TO BE DONE >> Pick out every line in the items below that contains the word "undo", and copy each one.

DATA IN THIS EXERCISE >>
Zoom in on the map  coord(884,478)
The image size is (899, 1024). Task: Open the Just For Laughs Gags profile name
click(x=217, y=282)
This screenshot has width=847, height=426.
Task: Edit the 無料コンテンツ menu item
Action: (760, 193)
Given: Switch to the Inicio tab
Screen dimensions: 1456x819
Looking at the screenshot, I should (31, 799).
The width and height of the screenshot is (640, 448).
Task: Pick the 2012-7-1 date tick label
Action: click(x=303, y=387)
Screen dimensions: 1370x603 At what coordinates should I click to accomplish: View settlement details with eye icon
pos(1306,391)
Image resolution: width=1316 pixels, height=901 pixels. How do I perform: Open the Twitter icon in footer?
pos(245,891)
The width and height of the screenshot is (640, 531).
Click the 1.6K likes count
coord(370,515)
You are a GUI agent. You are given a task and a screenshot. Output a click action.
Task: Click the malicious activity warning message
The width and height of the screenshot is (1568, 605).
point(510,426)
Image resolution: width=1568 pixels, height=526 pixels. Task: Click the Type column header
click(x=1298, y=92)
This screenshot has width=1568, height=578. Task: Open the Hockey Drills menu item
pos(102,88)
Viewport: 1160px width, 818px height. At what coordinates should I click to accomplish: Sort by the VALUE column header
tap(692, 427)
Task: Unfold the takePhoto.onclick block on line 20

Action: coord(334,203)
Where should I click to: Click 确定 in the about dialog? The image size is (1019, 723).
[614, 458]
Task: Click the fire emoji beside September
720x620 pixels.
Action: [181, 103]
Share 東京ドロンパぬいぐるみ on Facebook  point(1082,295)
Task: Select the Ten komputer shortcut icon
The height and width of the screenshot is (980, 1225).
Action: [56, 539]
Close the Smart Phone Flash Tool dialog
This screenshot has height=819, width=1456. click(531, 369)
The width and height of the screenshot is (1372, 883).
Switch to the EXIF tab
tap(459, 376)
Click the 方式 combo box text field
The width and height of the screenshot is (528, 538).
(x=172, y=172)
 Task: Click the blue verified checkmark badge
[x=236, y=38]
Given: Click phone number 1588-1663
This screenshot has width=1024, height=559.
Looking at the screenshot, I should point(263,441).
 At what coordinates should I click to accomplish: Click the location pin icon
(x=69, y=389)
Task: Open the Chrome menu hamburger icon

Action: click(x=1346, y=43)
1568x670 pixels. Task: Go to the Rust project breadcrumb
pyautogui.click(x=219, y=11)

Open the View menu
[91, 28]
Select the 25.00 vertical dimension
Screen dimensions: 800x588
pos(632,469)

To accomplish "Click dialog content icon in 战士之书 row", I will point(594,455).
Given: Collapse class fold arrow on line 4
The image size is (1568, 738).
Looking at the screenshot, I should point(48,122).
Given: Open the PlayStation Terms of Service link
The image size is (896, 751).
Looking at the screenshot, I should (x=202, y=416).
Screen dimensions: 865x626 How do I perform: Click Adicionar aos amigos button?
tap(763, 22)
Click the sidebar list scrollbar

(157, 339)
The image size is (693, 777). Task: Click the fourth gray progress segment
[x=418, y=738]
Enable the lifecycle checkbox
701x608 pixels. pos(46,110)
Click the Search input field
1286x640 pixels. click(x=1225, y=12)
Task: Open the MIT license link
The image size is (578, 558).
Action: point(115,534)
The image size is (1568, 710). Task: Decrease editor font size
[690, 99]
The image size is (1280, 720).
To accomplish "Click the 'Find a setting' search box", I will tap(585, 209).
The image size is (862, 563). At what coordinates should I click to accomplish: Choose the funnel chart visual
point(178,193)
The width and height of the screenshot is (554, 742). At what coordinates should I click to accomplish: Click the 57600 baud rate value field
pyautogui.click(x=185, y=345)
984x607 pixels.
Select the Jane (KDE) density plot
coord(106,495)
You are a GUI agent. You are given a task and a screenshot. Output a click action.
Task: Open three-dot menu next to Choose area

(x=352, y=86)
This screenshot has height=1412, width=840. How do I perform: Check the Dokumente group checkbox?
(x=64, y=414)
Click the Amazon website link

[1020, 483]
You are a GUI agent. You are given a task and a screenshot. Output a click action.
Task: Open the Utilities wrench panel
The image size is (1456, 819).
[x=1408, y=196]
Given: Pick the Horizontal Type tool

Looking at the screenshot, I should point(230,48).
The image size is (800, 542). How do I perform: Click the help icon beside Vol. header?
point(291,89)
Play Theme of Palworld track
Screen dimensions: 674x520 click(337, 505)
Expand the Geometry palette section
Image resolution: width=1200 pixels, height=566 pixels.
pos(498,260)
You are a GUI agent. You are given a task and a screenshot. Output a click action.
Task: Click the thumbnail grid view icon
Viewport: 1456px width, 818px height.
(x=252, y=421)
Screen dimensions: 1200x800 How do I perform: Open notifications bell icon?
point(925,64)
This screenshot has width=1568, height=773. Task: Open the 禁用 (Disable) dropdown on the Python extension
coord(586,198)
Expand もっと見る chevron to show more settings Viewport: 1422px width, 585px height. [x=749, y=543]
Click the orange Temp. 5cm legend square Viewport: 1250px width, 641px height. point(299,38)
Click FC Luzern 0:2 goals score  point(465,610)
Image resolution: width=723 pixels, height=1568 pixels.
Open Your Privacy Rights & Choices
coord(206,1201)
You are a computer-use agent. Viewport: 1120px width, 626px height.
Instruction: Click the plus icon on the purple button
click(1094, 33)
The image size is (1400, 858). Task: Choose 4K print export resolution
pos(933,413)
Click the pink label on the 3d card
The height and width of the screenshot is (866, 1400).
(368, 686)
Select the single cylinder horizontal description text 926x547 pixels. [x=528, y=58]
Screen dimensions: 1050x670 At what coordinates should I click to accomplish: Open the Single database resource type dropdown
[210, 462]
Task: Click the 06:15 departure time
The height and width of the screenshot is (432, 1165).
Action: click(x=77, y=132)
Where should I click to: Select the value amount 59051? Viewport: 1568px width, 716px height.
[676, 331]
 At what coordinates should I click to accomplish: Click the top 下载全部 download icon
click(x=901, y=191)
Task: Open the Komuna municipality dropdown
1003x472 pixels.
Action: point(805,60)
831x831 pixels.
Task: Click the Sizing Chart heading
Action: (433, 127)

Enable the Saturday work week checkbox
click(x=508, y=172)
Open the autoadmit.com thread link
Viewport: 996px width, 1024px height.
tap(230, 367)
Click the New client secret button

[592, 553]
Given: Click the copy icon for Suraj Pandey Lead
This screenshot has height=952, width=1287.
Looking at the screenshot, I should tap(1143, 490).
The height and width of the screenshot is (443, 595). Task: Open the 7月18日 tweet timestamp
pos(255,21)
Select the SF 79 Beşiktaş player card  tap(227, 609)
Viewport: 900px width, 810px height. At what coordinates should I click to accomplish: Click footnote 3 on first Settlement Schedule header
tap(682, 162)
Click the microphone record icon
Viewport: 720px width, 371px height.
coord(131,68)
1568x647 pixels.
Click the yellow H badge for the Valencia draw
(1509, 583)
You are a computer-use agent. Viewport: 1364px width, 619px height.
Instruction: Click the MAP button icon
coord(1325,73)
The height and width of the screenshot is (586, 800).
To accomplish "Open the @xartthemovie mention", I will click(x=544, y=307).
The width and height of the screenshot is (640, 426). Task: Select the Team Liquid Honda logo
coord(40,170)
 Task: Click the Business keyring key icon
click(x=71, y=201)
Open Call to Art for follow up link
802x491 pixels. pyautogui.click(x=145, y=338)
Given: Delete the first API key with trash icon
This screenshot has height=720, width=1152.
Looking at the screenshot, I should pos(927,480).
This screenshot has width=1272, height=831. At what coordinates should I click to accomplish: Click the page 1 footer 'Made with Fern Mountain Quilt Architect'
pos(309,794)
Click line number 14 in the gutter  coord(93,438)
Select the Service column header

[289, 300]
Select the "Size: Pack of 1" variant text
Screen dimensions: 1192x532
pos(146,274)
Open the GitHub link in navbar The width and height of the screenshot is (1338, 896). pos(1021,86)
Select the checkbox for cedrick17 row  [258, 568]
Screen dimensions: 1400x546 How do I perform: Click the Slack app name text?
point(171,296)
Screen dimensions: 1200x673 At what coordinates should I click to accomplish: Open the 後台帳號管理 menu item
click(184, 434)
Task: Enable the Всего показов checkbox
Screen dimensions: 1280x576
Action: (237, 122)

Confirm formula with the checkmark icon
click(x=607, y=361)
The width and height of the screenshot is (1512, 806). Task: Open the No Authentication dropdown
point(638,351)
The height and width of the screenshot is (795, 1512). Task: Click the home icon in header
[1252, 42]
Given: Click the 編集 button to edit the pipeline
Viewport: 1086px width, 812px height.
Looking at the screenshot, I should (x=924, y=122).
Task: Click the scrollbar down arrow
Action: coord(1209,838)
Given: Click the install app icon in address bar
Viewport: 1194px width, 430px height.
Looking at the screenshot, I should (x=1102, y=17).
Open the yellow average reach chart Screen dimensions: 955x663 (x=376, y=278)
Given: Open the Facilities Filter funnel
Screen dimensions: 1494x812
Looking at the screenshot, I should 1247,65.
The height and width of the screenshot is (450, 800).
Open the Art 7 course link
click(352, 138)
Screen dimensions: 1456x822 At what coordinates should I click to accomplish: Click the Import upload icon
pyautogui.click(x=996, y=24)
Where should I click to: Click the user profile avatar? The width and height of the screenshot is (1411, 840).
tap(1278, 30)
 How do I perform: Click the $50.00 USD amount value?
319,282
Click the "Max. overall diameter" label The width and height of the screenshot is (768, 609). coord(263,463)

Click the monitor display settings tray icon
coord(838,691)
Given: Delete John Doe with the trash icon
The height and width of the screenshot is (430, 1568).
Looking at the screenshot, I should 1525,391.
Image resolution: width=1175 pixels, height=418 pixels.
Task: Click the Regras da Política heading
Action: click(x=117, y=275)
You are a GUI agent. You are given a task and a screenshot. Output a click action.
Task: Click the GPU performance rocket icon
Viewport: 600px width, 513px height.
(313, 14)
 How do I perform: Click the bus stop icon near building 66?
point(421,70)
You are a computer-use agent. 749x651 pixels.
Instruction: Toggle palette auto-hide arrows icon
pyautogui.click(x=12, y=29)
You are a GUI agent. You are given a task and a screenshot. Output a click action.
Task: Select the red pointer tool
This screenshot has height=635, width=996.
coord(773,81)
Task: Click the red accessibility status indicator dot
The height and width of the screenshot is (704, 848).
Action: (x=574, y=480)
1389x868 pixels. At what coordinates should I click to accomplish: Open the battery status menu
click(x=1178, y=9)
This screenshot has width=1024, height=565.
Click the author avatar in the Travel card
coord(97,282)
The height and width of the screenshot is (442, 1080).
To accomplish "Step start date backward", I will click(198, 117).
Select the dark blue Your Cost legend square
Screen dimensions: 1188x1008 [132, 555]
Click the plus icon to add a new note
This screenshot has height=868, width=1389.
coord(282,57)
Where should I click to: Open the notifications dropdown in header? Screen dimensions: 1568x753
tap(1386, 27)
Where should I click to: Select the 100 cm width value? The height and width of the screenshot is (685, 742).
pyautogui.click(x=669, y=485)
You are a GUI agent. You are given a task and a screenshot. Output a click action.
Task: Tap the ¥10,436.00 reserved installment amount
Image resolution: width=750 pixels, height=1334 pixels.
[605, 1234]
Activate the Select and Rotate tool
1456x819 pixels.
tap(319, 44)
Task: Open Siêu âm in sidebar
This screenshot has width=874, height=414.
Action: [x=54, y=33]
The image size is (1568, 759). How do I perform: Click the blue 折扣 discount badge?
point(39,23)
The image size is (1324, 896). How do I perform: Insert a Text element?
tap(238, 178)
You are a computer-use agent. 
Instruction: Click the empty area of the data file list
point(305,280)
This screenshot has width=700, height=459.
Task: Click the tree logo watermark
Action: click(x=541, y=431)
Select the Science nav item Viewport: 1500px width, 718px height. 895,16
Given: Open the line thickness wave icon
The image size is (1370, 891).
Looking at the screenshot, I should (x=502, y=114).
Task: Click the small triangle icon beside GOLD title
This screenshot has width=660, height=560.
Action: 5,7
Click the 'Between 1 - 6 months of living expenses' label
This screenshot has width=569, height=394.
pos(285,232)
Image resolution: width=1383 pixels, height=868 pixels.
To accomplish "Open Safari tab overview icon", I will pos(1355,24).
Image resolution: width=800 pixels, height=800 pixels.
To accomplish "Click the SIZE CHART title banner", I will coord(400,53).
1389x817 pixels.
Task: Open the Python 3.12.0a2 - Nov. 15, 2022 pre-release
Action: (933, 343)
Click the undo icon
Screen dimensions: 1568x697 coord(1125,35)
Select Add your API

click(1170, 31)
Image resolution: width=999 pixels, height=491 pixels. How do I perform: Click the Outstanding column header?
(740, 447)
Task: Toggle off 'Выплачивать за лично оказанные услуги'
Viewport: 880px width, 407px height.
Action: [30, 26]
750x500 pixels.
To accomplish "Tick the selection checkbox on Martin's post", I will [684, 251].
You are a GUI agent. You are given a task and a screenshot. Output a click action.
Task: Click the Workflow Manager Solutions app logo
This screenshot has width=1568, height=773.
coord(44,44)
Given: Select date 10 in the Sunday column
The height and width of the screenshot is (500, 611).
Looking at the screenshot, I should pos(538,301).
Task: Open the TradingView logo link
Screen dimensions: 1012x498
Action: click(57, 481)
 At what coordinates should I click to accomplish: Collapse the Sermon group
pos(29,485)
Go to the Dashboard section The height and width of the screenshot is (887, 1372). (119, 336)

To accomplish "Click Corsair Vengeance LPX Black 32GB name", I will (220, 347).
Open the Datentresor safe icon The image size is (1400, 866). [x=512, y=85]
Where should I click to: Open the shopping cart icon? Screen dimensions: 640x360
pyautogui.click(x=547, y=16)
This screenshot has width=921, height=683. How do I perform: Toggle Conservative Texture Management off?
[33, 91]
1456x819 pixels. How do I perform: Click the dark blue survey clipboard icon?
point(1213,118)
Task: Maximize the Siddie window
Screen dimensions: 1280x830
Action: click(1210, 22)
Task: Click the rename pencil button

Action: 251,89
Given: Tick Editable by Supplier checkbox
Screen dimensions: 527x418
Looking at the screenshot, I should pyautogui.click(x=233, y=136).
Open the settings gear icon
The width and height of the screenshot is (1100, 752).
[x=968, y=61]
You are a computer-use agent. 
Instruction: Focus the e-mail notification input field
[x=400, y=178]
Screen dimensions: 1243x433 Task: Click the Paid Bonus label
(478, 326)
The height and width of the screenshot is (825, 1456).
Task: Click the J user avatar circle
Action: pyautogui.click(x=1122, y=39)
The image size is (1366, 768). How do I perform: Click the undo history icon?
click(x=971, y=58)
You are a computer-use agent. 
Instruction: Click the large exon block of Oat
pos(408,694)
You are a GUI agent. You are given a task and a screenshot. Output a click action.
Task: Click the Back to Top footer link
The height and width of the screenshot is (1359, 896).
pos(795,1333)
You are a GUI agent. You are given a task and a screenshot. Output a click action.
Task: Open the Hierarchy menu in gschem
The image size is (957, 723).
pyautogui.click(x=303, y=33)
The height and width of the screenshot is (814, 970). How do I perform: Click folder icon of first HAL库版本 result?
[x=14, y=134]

PROBLEM SOLUTION >>
Click the undo icon
The image size is (1366, 768). How do I perform: Click the undo history icon?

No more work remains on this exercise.